Francis Schaeffer and the shaping of Evangelical America by Barry Hankins is not a new book. It was published by Eerdmans in 2008, but I’m just now getting to it. It was a hard book to read. Schaeffer profoundly shaped my thinking as a young adult. The love with which the Schaefers received both European and American young people at L’Abri (“the Shelter”) in Huemoz, Switzerland, was as powerful an apologetic for his conservative Christian faith as his tireless teaching. Although I visited L’Abri only briefly in 1976 (and that at a time when the by-then-retired Schaeffers were away), I heard him speak several times, most notably at Covenant College in Lookout Mountain, Tennessee. Hankins’ summary of the contents of Schaeffer’s trilogy (The God Who is There, Escape From Reason, and He is There and He is not Silent) brought me back to the roots of much of my thinking that I have taken for granted for many years—the importance of worldview; the upper and lower stories that divorce faith and reason; the mannishness of man, separating us from the animal kingdom; the need to engage culture if we are going to win a world for Christ.
Schaeffer was at heart an evangelist. I remember seeing him cry as he wrestled with the lostness of those who deny the deity of Christ and uniqueness of his power for salvation. I am not the only young adult of the ‘60s and early ‘70s who embraced Christian missions as my counter cultural alternative rather than drugs and sex that led only to emptiness and despair. Schaeffer’s emphasis on worldview jived with my studies in cultural anthropology that always included a section on how a group views their world and how that affects their material culture. That understanding, not of the answers, but of the question, helped me to keep my American mouth shut and listen to locals in Ethiopia, Brazil, Mozambique and other places where I have lived these past forty years.
Schaeffer’s push for evangelicals to engage culture and philosophy with a biblical worldview led me to change my major from cultural anthropology to philosophy in 1970. It confirmed what I was hearing from my parents, my church leadership and InterVarsity Christian Fellowship, the campus ministry I participated in—the truth doesn’t fear questions; it’s okay to wrestle with your faith; listen to what the world is saying and compare it to the revealed truth of Scripture before you swallow it whole.
I knew that Schaeffer had come out of fundamentalism with its emphasis on separation from, not only the world, but also other Christians who interpret Scripture differently. I didn’t realize how much he had returned to those attitudes in his later years. Scholars of my generation who delved into philosophy and culture inspired by him, found weaknesses in his arguments. Although he reached defensible conclusions, the details of the argument often did not fit with the facts of history and were not even consistent in themselves. (And internal consistency was one of Schaeffer’s main apologetics for Christianity.) According to Hankins, Schaeffer didn’t want to hear about it.

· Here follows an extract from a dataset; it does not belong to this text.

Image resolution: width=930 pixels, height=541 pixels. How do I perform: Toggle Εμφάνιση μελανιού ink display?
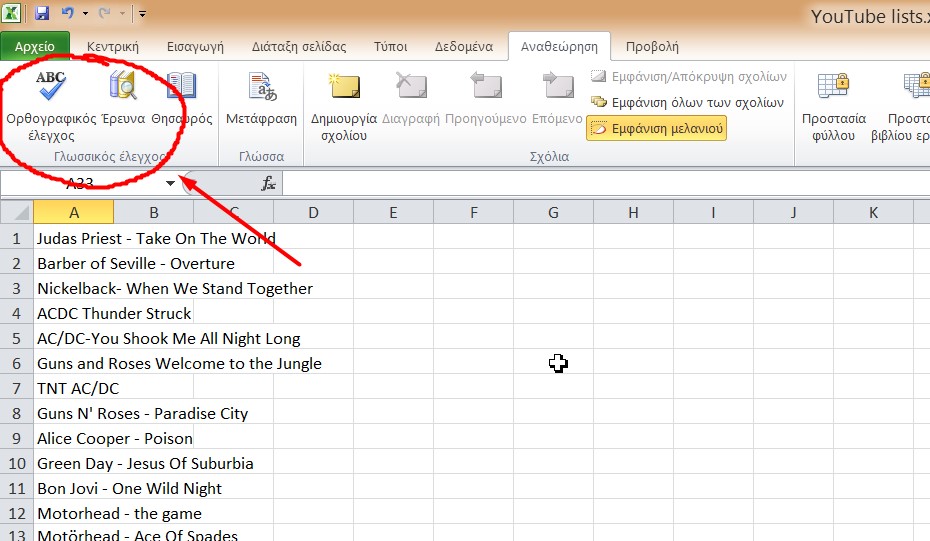click(656, 128)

By the time of the “Battle for the Bible” in the 1970s, my husband and I were living overseas where quibbling over the difference between “verbal inerrancy” and “inerrant in all it affirms” seemed totally irrelevant to a world that needed to hear God speak. In recent years I have mourned the political polarization that keeps us from being able to talk to each other and work out solutions that address the concerns of both sides. It was painful to me (and I suspect to the author) to see how much my mentor Francis Schaeffer was instrumental in setting us on that road.
Schaeffer died of cancer in 1984. His books and films How Shall We Then Live? and Whatever Happened to the Human Race (with C. Everett Koop) shocked the church into engaging with the pro-life movement. Predictions of euthanasia following abortion as acceptable to the secular world have come true in some states. I shudder to think what Schaeffer would have to say about gay marriage, immigration or the NRA today. I hope that his huge heart and passion for the lost would gentle his speech on the first two issues. Hankins quotes Os Guiness as saying, “He reasoned as if reason alone mattered; he loved as if love alone mattered” (p. 236). I suspect that Schaeffer and I would come to odds on the NRA. He feared a coming time when democracy would be so compromised by secular humanism that force might be justified to resist evil while I fear a current time when so many people are running around with guns that shoppers, movie goers, reporters and even school children die so that the warped mind of a malcontent might experience a rush of power and moment of false glory.
Like I said, a hard book to read. My hero had feet of clay. Yet I cannot deny the direction his teaching sent me, viewing my world through the lens of Scripture, not what is politically correct. Schaeffer spoke to the issues of his time. His rationality-based teaching does not interest post-modern youth. The way he stumbled on details detracts from his credibilty. Hankins suggests that “calling Christians to the important task of worldview formation” might be Schaefer’s “signal achievement and most lasting influence” (p. 227). It certainly has been in my life.
LeAnne Hardy has lived in six countries on four continents. Her books come out of her cross-cultural experiences and her passion to use story to convey spiritual truths in a form that will permeate lives.